Pulitzer Prize-winning author James A. Michener, whose novels hurtle from the far reaches of history to the dark corners of the world, paints an intoxicating portrait of a land whose past and present are as turbulent, fascinating, and colorful as any other on Earth. When an American journalist travels to report on the upcoming duel between two great matadors, he is ultimately swept up in the dramatic story of his own Mexican ancestry--from the brilliance and brutality of the ancients, to the iron fist of the invading Spaniards, to modern Mexico, fighting through dust and bloodshed to build a nation upon the ashes of revolution. Architectural splendors, frenzied bullfights, horrific human sacrifice: Michener weaves them all into an epic human story that ranks with the best of his beloved bestselling novels.
Praise for "Mexico"
"Michener the storyteller at his finest . . . There are splendid and authentic scenes in the "plaza de toros "that are as dramatic as any written by Ernest Hemingway or Barnaby Conrad."--"The New York Times Book Review"
"Astounding . . . fast-moving, intriguing . . . Michener is back in huge, familiar form with "Mexico.""--Los Angeles "Daily News"
"An enthralling story . . . Michener artfully combines the history of Mexico with the art of bullfighting, teaching the reader about both and telling a grand story at the same time."--"St. Louis Post-Dispatch"

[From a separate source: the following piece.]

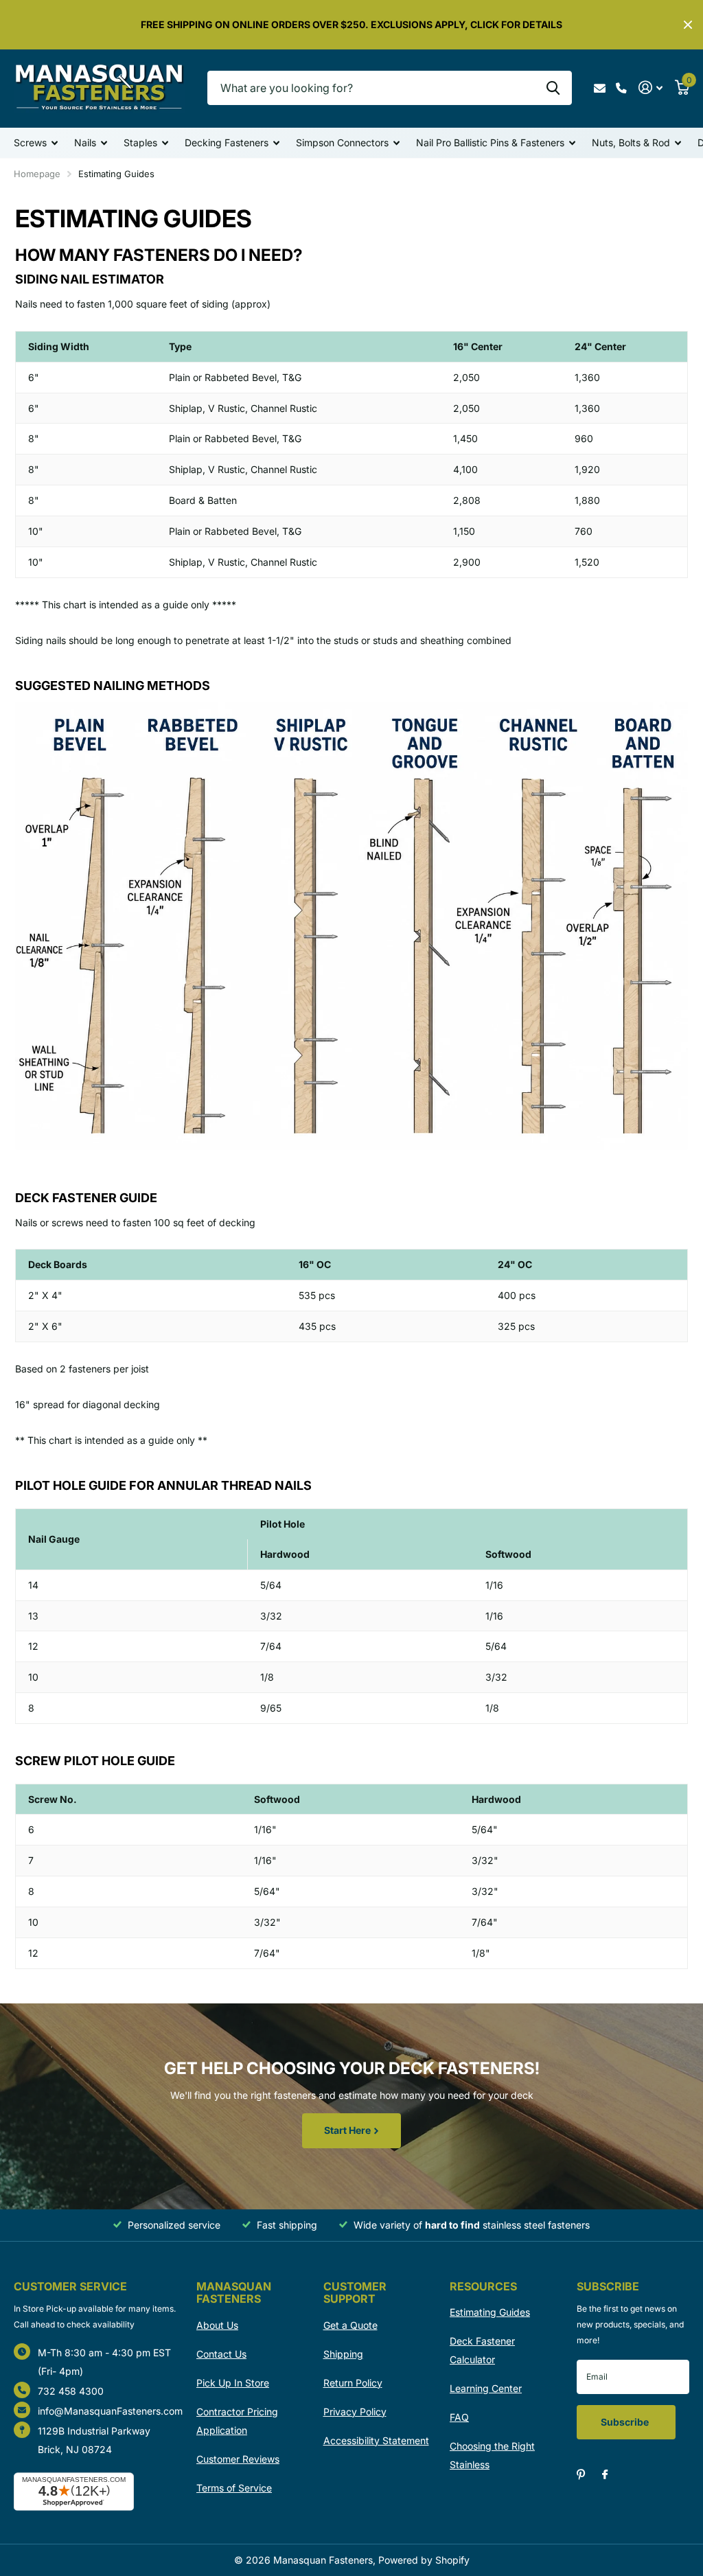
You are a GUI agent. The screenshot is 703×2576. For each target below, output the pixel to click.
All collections (36, 143)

"A novel of epic proportions, abounding in visual and historical detail."--"Richmond Times-Dispatch.
About the Author
Universally revered novelist James A. Michener was forty before he decided on writing as a career. Prior to that, he had been an outstanding academic, an editor, and a U.S. Navy lieutenant commander in the Pacific Theater during World War II. His first book, Tales of the South Pacific, won a Pulitzer Prize and became the basis of the award-winning Rodgers and Hammerstein musical South Pacific. In the course of the next forty years Mr. Michener wrote such monumental bestsellers as Sayonara, The Bridges at Toko-Ri, Hawaii, The Source, Chesapeake, Centennial, Texas, Alaska, Caribbean, and Mexico.
Decorated with America's highest civilian award, the Presidential Medal of Freedom, Mr. Michener served on the Advisory Council to NASA, held honorary doctorates in five fields from thirty leading universities, and received an award from the President's Committee on the Arts and Humanities for his continuing commitment to art in America. James A. Michener died on October 16, 1997.